Keep in mind that many systems are now using "huge pages" transparently, so in some cases the granularity will be on the order of 2 MB or more. In that case you need allocations on the order of 10s or 100s of MB to really take advantage of the lazy allocation strategy.
Worse Allocation Performance
Memory allocators for C++ generally try to allocate large chunks of memory (e.g., via sbrk or mmap on Unix-like platforms) and then efficiently carve that up into the small chunks the application is requesting. Getting these large chunks of memory via say a system call like mmap may be several orders of magnitude slower than the fast path allocation within the allocator which is often only a dozen instructions or so. When you ask for large chunks that you mostly won't use, you defeat that optimization and you'll often be going down the slow path.

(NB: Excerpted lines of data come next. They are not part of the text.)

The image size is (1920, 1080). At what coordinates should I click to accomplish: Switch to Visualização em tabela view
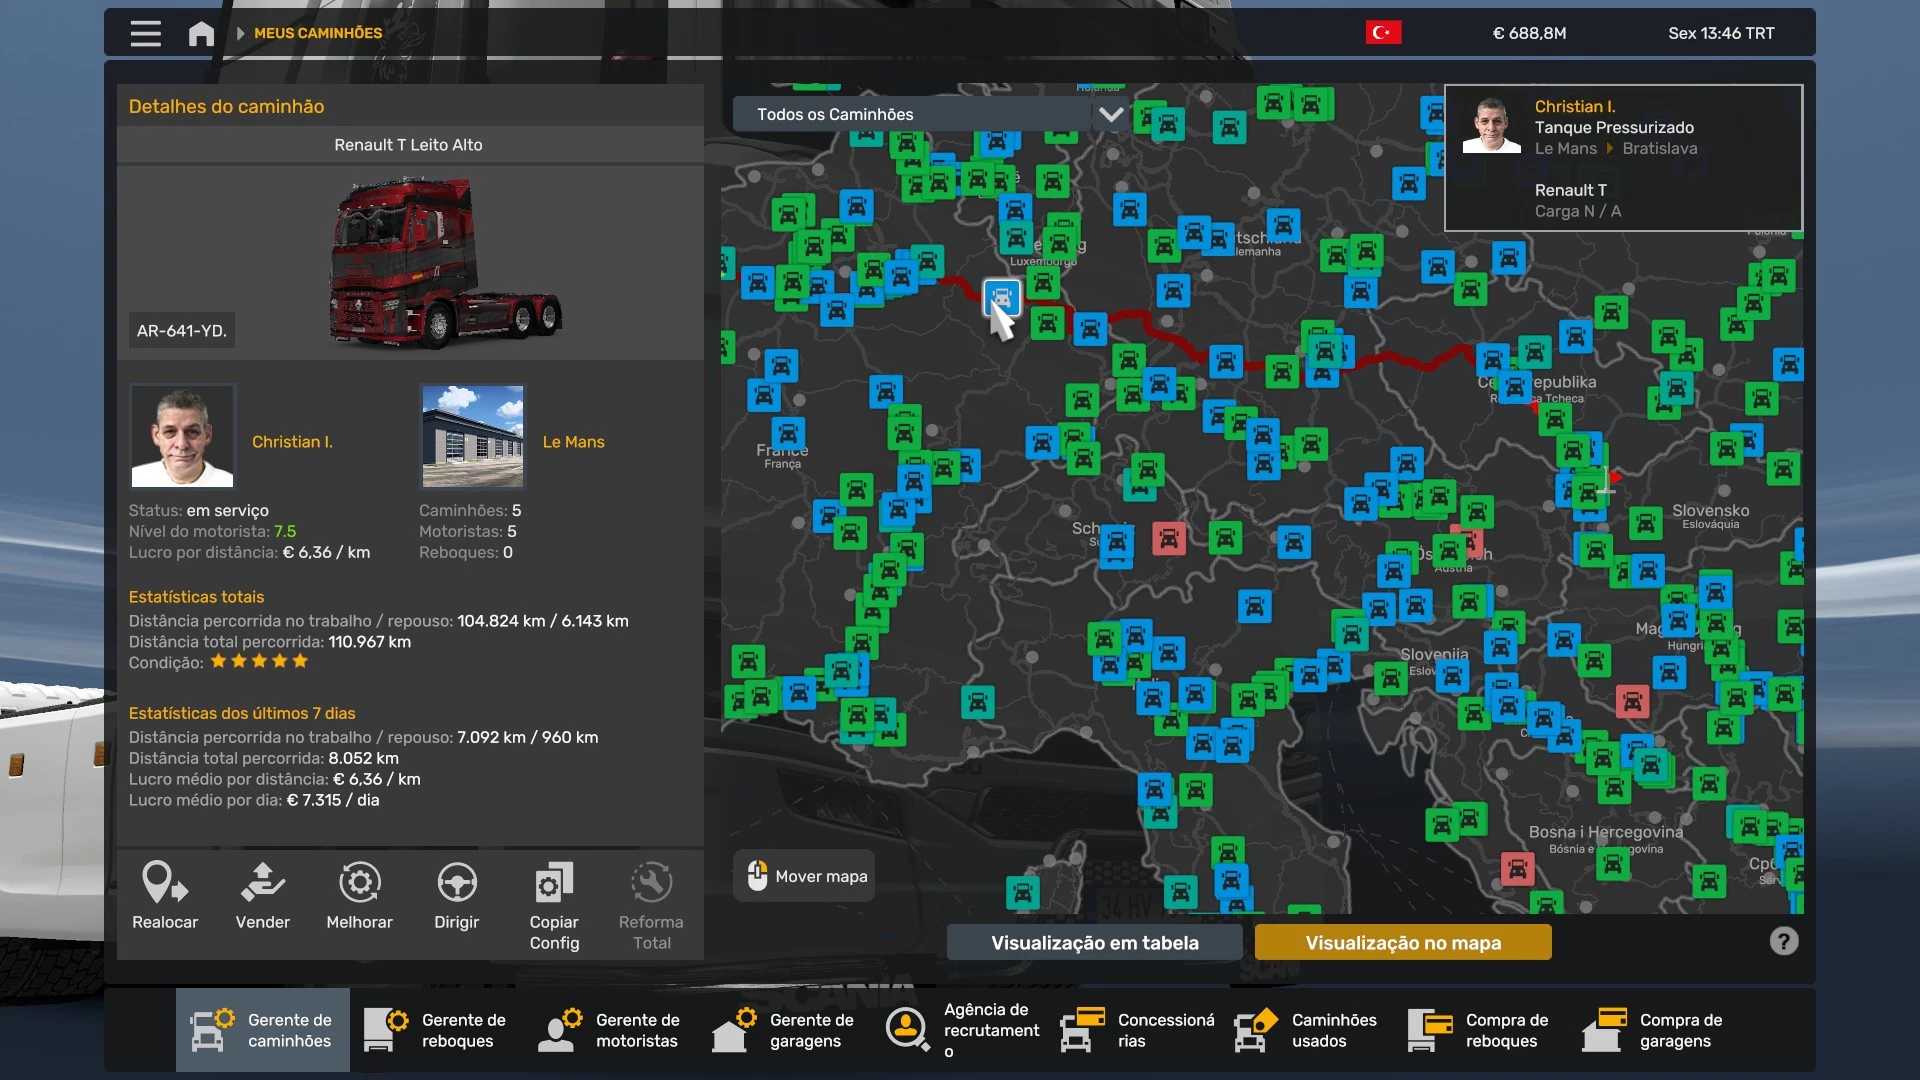(1094, 942)
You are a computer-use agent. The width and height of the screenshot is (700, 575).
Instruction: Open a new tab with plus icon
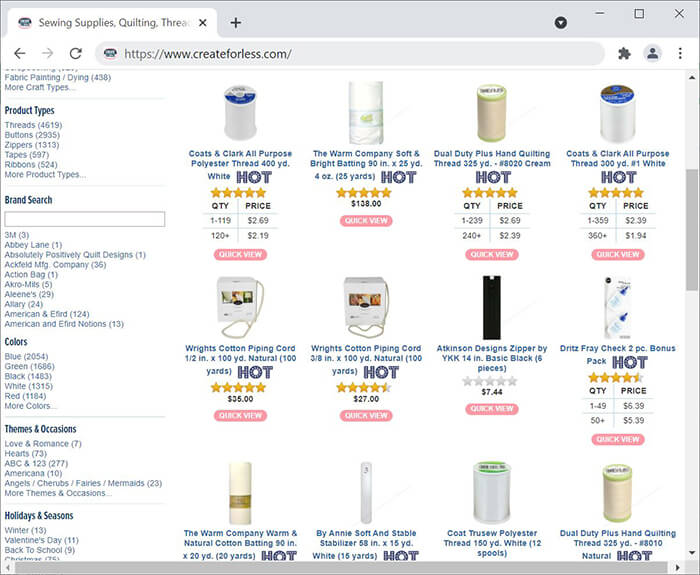(x=236, y=22)
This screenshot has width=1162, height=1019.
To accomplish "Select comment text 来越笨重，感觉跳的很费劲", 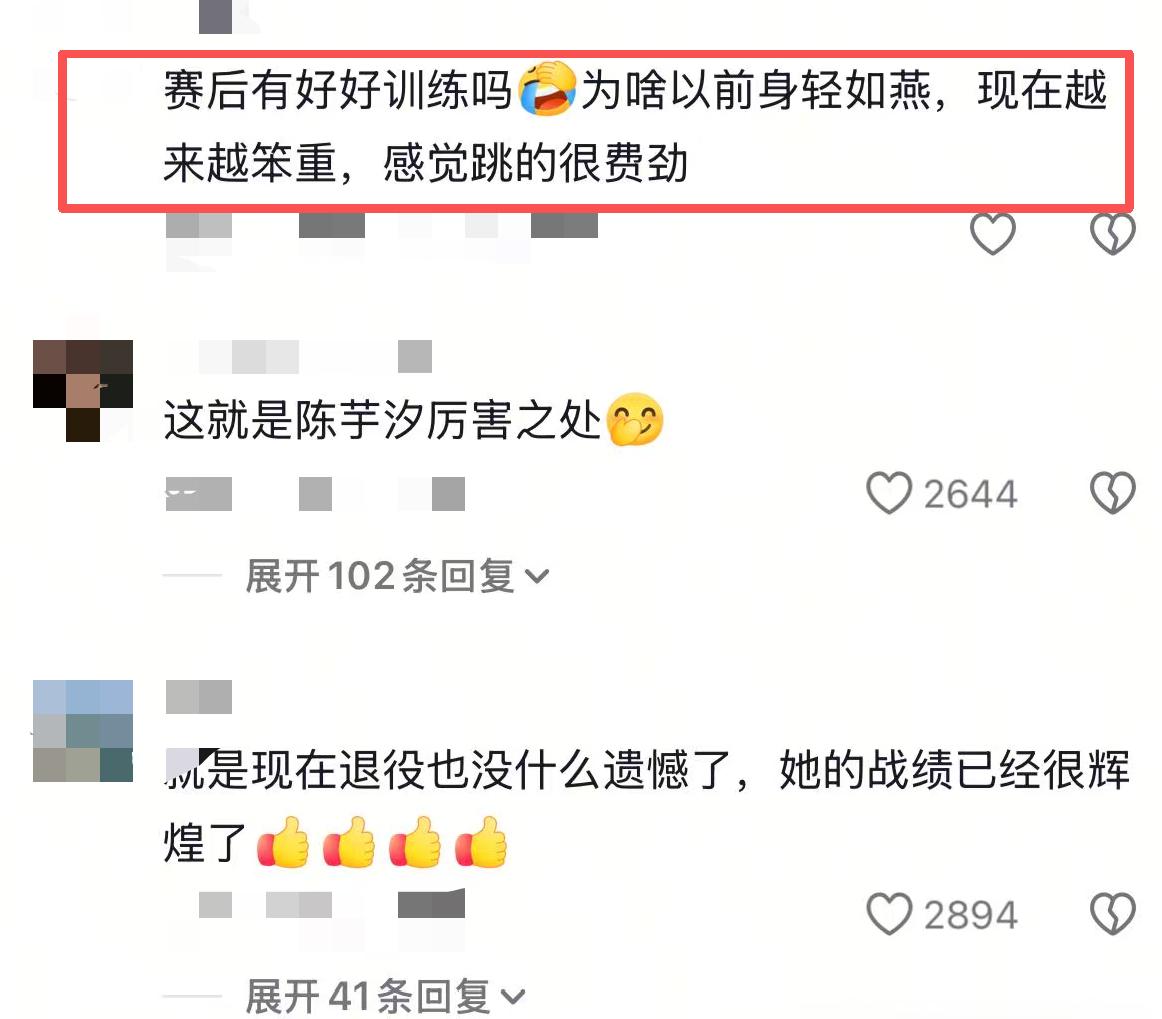I will [x=425, y=163].
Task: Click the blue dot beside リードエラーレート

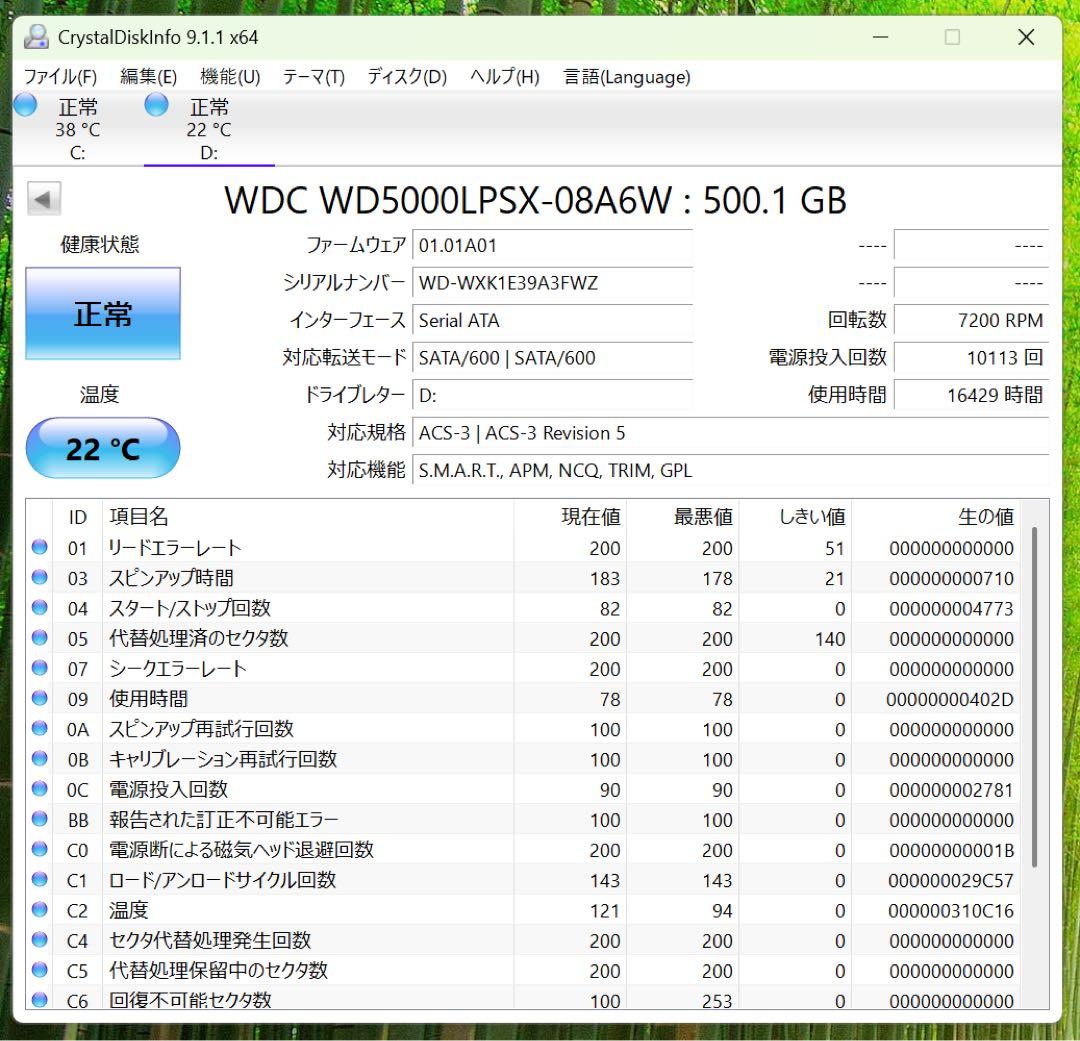Action: (x=39, y=547)
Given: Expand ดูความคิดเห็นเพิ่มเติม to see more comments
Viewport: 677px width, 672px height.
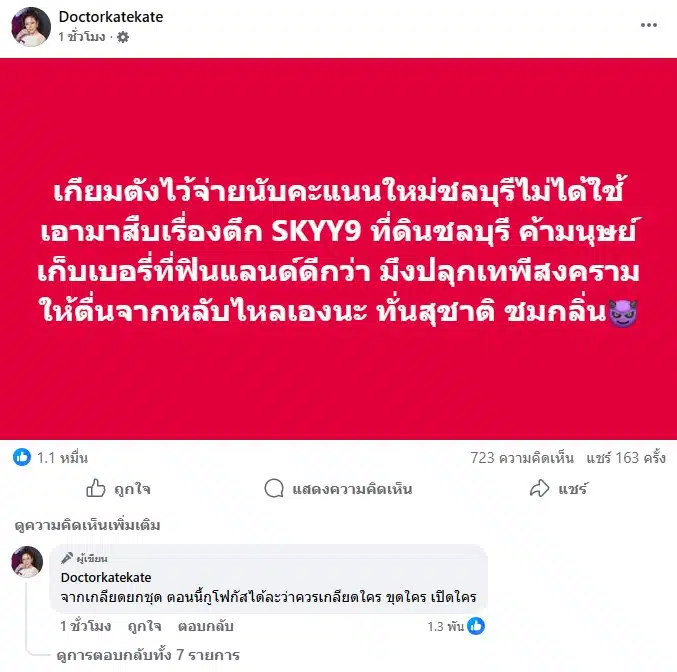Looking at the screenshot, I should click(x=88, y=525).
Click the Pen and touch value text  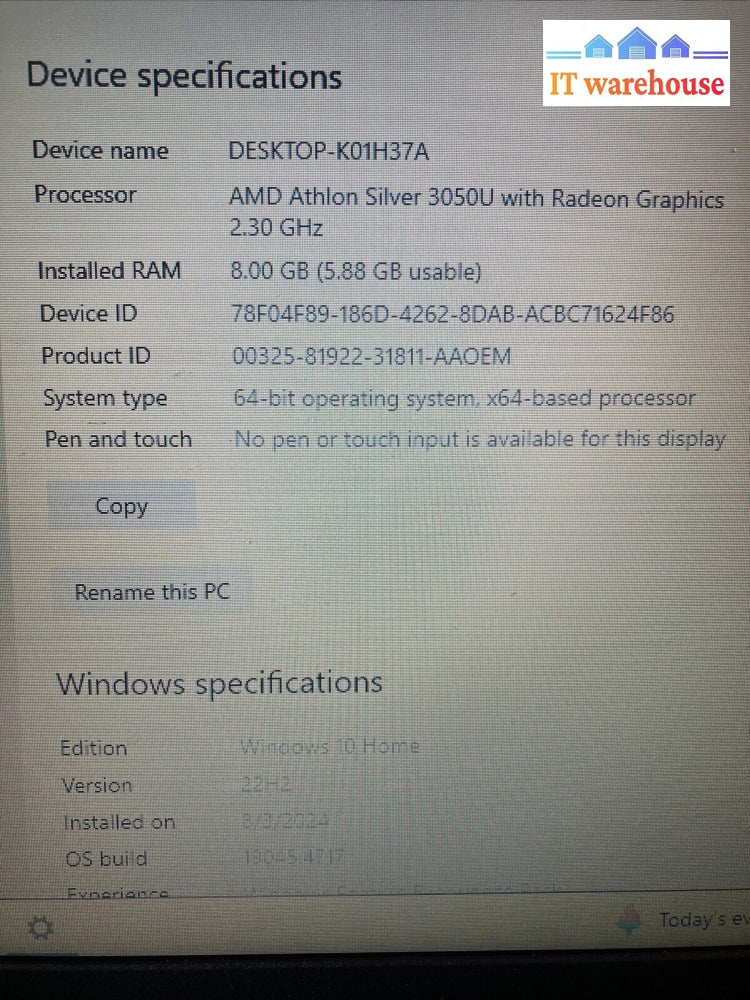point(479,440)
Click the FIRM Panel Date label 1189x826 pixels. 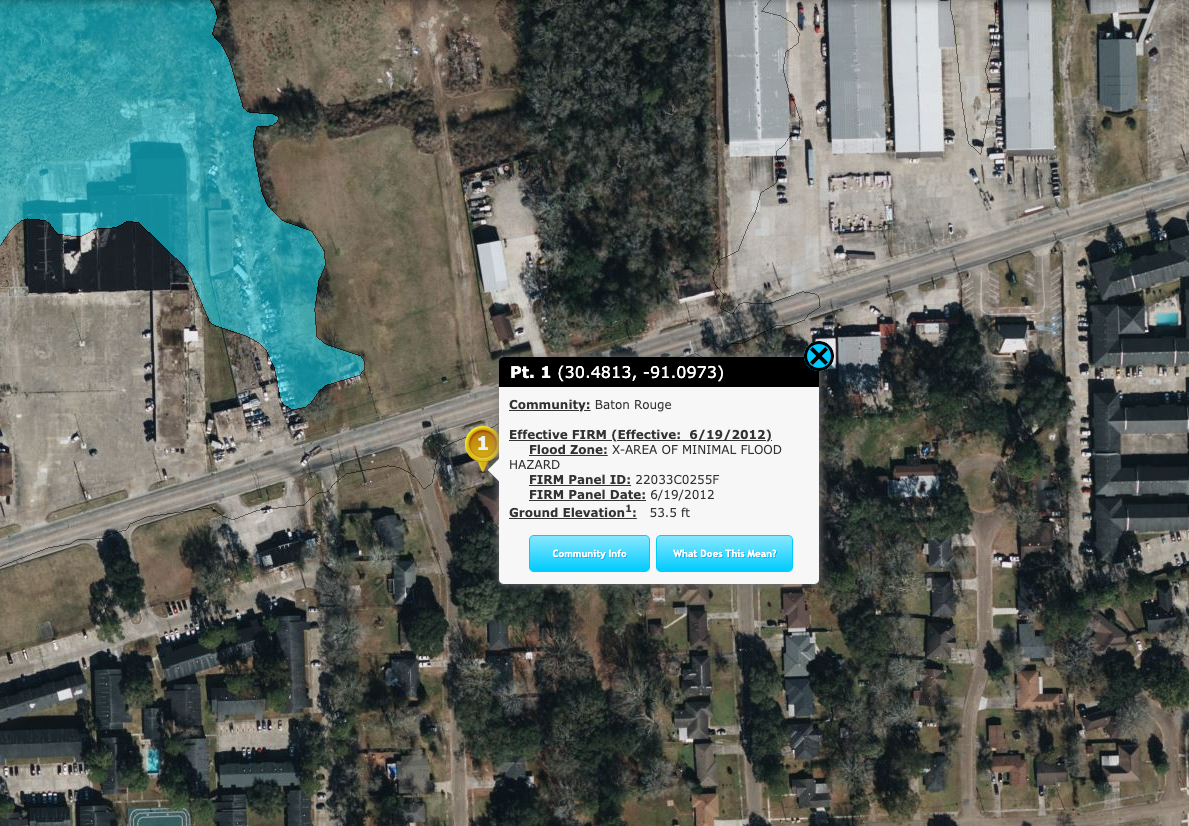tap(587, 495)
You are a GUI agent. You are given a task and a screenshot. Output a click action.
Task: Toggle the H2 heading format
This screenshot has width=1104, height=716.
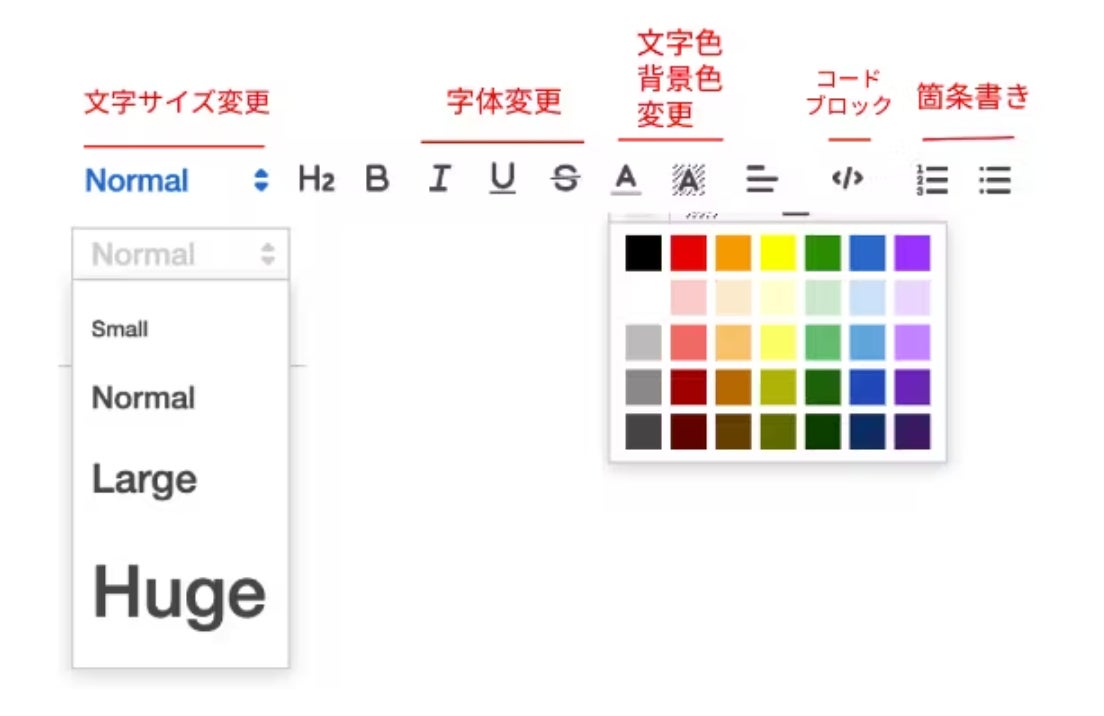point(316,180)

As a concrete example, let's say your allocator asks mmap for chunks of 128 KB which it carves up to satisfy allocations. You are allocating about 2K of stuff in a typical vector, but reserve 64K. You'll now pay a mmap call for every other reserve call, but if you just asked for the 2K you ultimately needed, you'd have about 32 times fewer mmap calls.
Dependence on Overcommit Handling
When you ask for a lot of memory and don't use it, you can get into the situation where you've asked for more memory than your system supports (e.g., more than your RAM + swap). Whether this is even allowed depends on your OS and how it is configured, and no matter what you are up for some interesting behavior if you subsequently commit more memory simply by writing it. I means that arbitrary processes may be killed, or you might get unexpected errors on any memory write. What works on one system may fail on another due to different overcommit tunables.
Finally, it makes managing your process a bit harder since the "VM size" metric as reported by monitoring tools won't have much relationship to what your process may ultimately commit.
Worse Locality
Allocating more memory than you need makes it likely that your working set will be more sparsely spread out in the virtual address space. The overall effect is a reduction in locality of reference. For very small allocations (e.g., a few dozen bytes) this may reduce the within-same-cache-line locality, but for larger sizes the main effect is likely to be to spread your data onto more physical pages, increasing TLB pressure. The exact thresholds will depend a lot on details like whether hugepages are enabled.
What you cite as standard C++11 practice is hardly standard, and probably not even good practice.
These days I'd be inclined to discourage the use of reserve, and let your platform (i.e. the C++ standard library optimised to your platform) deal with the reallocation as it sees fit.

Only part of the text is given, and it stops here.